> **Given passage**:
Begin

By David Kalb, DWR Elk Project Leader

Photos by Lynda Richardson, DWR

In the winter of 2013 a cow elk, her calf and the rest of her herd walked ever so cautiously into a corral. The elk had been living on the restored coal mined lands of Kentucky and had grown healthy and strong thanks to ample water and lush vegetation on these reclaimed lands. The walls of the corral were 10′ tall and covered in dark cloth, but in the center was a large pile of alfalfa hay. The treat was too tempting and they all went in. As the herd ate, one of the group tripped a wire and the door shut tight. Now captured, this herd was destined for a new home: Virginia.

Each of the 75 animals that were transported from Kentucky to Virginia as part of the Virginia Department of Wildlife Resources’ elk restoration program received an extensive health examination, spent 45 to 90 days in quarantine, and were fitted with unique ear-tags and radio collars. The animals captured in Kentucky in 2013 were the last cohort destined for Virginia. Each animal received a unique color/ear-tag and our cow received blue ear-tags with the number 446. She was, and still is, an essential part of Virginia’s elk restoration program.  Adult cows are not only highly successful at getting pregnant, but as they mature, they become more adept at caring for and protecting their offspring to ensure recruitment into the herd.

End

> **Data provided**:
Begin

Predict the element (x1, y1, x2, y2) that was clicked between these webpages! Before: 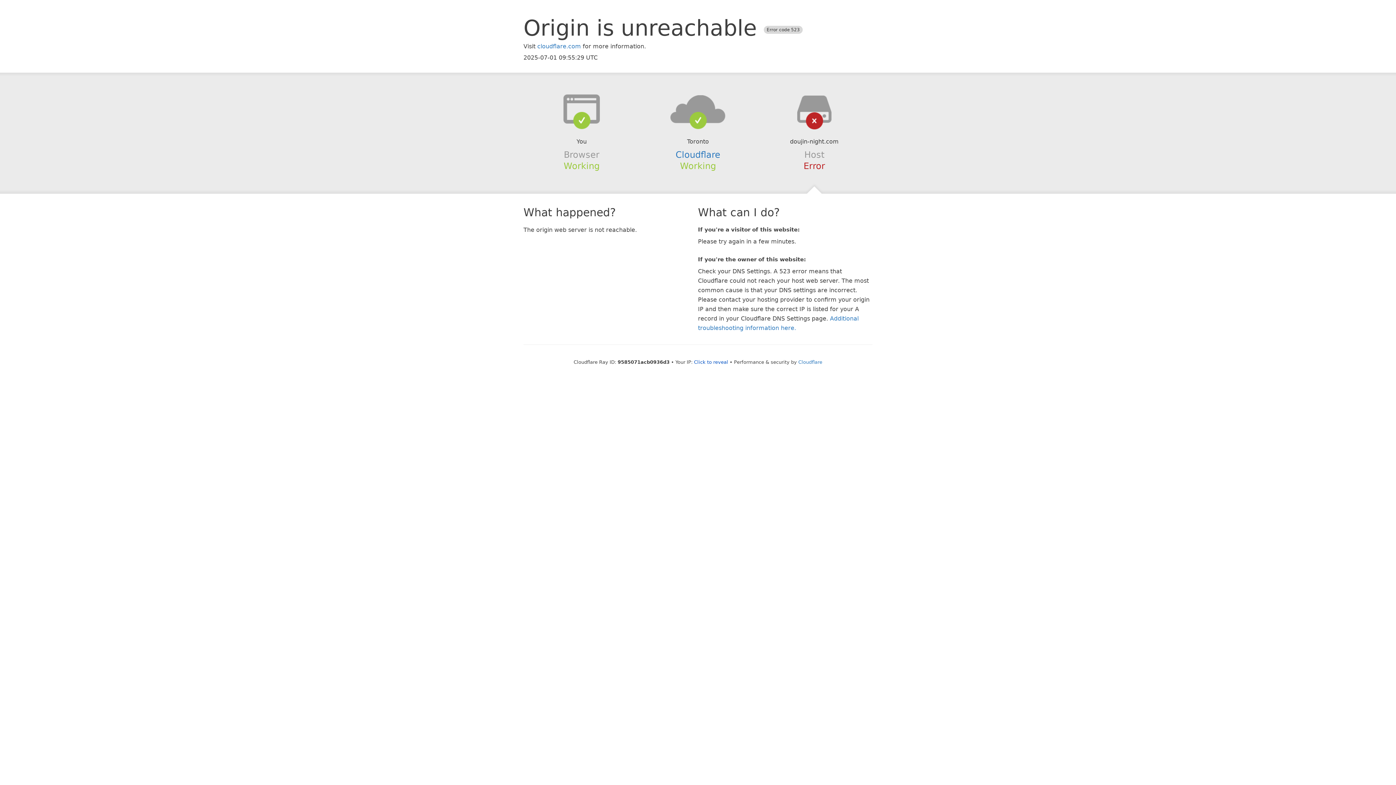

End

> **Brief 1**:
Answer these from the elk restoration account:
(a) How tall were the walls of the corral?
(b) How many animals were moved from Kentucky to Virginia?
(c) What color and number were on the cow's ear-tags?
> **Brief 2**: Proceed with the elk restoration account, picking up after its final sentence.
The data were taken from a separate source.

> **Exercise result 1**:
(a) 10 feet
(b) 75
(c) Blue, number 446

> **Exercise result 2**:
Cow 446 was transported to Virginia in early spring where she spent two weeks in an acclamation pen getting used to the sounds and smells of her new Virginia home. After two weeks, she was released from the pen, but it remained there and open, allowing her to return for food and cover as she started to explore the coalfields of Virginia, and explore she must! As spring warmed into summer, cow 446 needed to find a secluded and shady area to give birth.

Calves are generally born between late May and mid-June. The timing of calving coincides with an abundance of vegetation on the landscape. Her calf was one of the first born in Virginia in more than 40 years. As 446 produced milk for her calf, she also had to try to gain the weight she lost through the last winter. It was the most energetically demanding time in her life, but with the high quality of forage available at the Virginia elk restoration zone, she found it easy to do so without needing to travel far.

Spring transitioned into summer and warmer temperatures restricted cow 446 and her calf to feeding in the early mornings and evening hours. Her calf was weaned off her milk around 110 days and then she really started to bulk up. This time of year she also sheds her pale, coarse winter coat; she now sports a rich, reddish tan coat of short hair.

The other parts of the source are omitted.